### [What you need to do]
[1] In the gift-giving article, what does Heifer International turn a monetary gift into?
[2] Reproduce the gift-giving article's wording, everything from "Our Better World" down to "the poverty line.".
[3] Write what comes next in the gift-giving article, picking up after its final sentence.

(Beginning of Excerpt to read)

Millions of us spend December shopping for gifts. Malls and online stores offer great deals, coupon and member discounts, and a host of other enticements to get our dollars. Those dollars go into the pockets large corporations whose execs make big bucks and whose employees work their tails off and barely squeak by.

I recently found a number of websites which promote gift-giving with a social conscience. Forbes created a list of companies which donate 10% or more of their profits or match purchased items one-for-one. Some companies provide education, others clean water. Worth checking out.

American Express has promoted Small Business Saturday for years now, and they provide an online guide to help shoppers find local businesses with unique goods year round. This type of shopping allows jobs and dollars to stay local. Small businesses with their personalized service and unique goods provide a diverse, interesting landscape to our towns and cities. Without them, America would be one boring big box store.

Our Better World website provides links to unique goods made mostly overseas. Proceeds from the sales of these handmade items create a living wage for families below the poverty line.

Don't want to buy 'stuff?' Consider giving a gift certificate from a non-profit.

A personal favorite, Heifer International , takes your monetary gift and turns it into a flock of chickens or a goat. Those animals provide eggs or milk which can then be eaten or sold, creating both food and business opportunities for an impoverished family.

Kiva gives donors a chance to invest in a small business enterprise anywhere in the world. They coordinate micro-loans which can be used to purchase the goods needed to start a business. When the loan is repaid, the donor can choose a new business to support, so the same money is recycled over and over.

(End of Excerpt to read)
(Beginning of Data shown)

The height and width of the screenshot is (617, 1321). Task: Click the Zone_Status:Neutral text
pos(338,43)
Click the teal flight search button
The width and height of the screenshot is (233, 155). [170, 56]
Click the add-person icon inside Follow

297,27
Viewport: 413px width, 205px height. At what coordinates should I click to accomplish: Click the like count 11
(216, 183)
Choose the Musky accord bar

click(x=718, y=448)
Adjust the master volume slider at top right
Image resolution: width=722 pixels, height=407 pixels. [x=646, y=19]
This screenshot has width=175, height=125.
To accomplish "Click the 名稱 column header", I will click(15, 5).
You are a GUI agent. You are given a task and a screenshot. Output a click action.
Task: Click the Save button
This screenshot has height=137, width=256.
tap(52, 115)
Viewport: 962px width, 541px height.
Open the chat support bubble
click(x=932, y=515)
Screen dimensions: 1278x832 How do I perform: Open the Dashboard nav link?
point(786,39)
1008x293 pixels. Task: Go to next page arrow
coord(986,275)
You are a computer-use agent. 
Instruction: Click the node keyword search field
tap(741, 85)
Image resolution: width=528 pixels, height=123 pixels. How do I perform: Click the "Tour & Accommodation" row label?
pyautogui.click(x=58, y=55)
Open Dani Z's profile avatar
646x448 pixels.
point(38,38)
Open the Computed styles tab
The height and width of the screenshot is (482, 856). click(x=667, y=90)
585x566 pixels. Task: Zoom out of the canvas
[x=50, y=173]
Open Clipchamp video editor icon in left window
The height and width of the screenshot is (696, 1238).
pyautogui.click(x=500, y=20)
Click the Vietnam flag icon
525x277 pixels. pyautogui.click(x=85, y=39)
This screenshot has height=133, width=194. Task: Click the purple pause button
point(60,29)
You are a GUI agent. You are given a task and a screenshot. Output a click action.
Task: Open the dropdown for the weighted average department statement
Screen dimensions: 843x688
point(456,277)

(End of Data shown)

### [Outputs by task]
[1] A flock of chickens or a goat.

[2]
Our Better World website provides links to unique goods made mostly overseas. Proceeds from the sales of these handmade items create a living wage for families below the poverty line.

[3]
Interested in helping fellow Americans? Check out Society of St. Andrew's Potato and Produce Project. They organize teams who glean fields after the harvest. The produce gathered is then donated to food banks and shelters to feed the hungry fresh nutritious food.

Sunday, December 4, 2016

Music to face down hate

About a month ago, the Juilliard School in NYC was notified that the Westboro Baptist Church planned to picket outside their school. This most un-Christian 'church' is well-known for its hate speech and is not affiliated with the American Baptist Church. They denounced Juilliard as a hub of pride and vanity.

Police were called and kept the picketers and the students about 50 feet apart.

The Juilliard students responded to the group's hate speech, not by shouting back, but by using their gifts. They brought their instruments right out onto the sidewalk and played selections of patriotic, sacred, and popular music. Vocal students from the nearby LaGuardia School for Performing Arts joined them.

Kudos to these young people for their classy response to hate.

Thursday, December 1, 2016

These coats for the homeless turn into sleeping bags ... and jobs

When Veronika Scott was a student at the College for Creative Studies in her hometown of Detroit, one of her classes presented a challenge: create a product to fill a community need. Veronika decided to help Detroit's homeless population. She designed a coat which converts to a sleeping bag for nighttime warmth. She brought her early designs to homeless shelters and tweaked the details based on feedback she got from those who used it.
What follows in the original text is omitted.